Multiple Linear Regression

Original article was published by Nahid Fatma on Artificial Intelligence on Medium


In the previous article, we talked about Simple Linear Regression where we were able to do prediction by using one variable only but as we advance to the field of Machine Learning, we realize that real-world outcomes does not depend only one a single variable but tend to stretch across a lot. When the relation between the variables is linear and we have more than one independent variable affecting the dependent variable, then multiple regression is used for creating the predictive model.

Now to quote it analytically, Multiple Linear Regression is a statistical technique that uses several explanatory (independent) variables to predict the outcome of a response (dependent) variable. The mathematical formula for this statistical technique is given below.

Y = a + b1X1 + b2X2 + ……… + bnXn

Y: dependable variable

X1, X2, ….., Xn: independent variable

a: random error

b1, b2, …… , bn : regression coefficient

All the statistical techniques are developed considering few assumptions, the two most important assumption involved with Multiple Linear Regression are:

  1. There is a linear relationship between the dependent and independent variables.
  2. The correlation between the dependent variables is very low.

Since we are done with learning the concepts, let’s do some hands-on Multiple linear regression in python.

Step 1: Import the data set

Here I have used the pandas library for reading my CSV file. X is assigned with the data frame containing all the independent variable or factors.

import pandas as pd

dataset = pd.read_csv(‘Startups.csv’)
X = dataset.iloc[:, :-1].values
y = dataset.iloc[:, 4].values

Step 2: Encode the categorical data, if any.

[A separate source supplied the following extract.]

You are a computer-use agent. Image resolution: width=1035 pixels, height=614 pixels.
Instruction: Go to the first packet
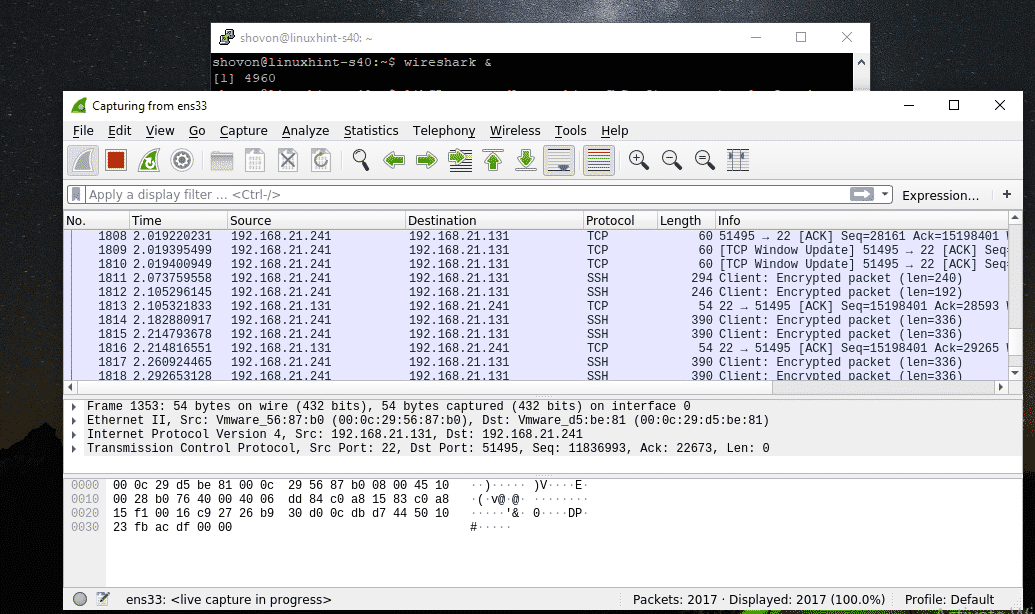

Data are of two main types: Categorical and Numerical which can be further segmented into Nominal and ordinal for categorical and discrete and continuous for Numerical data. More information about the forms of these data is in figure 2 and figure 3.

figure 1: Types of Data
figure 2: Categorical data types
figure 3: Numerical data types

Machine Learning models require input in numeric form but when we have categorical data in our data set we convert it into numeric data which is called encoding. Here I am using one-hot encoding technique for my categorical data, for that we can use LabelEncoder and OneHotEncoder from sklearn library.

from sklearn.preprocessing import LabelEncoder, OneHotEncoder
labelencoder = LabelEncoder()
X[:, 3] = labelencoder.fit_transform(X[:, 3])
onehotencoder = OneHotEncoder(categorical_features = [3])
X = onehotencoder.fit_transform(X).toarray()

As you all can see in the code, I am removing one row from the dataframe to avoid a dummy variable trap which is a scenario that happens when two or more variables get highly correlated. (one variable can be predicted with others) So the solution of this trap is to always drop one of the categorical variables after encoding.

Step 3: Splitting the dataset into the Training set and Test set

from sklearn.model_selection import train_test_split
X_train, X_test, y_train, y_test = train_test_split(X, y, test_size = 0.2, random_state = 0)

Step 4: Fitting Multiple Linear Regression to the Training set.

from sklearn.linear_model import LinearRegression
regressor = LinearRegression()
regressor.fit(X_train, y_train)

Step 5: Predicting the test set results

y_pred = regressor.predict(X_test)

So, in just five simple steps we can build a Multiple Linear Regression Model. We can save this code as a template and can use it for writing regression models with different datasets.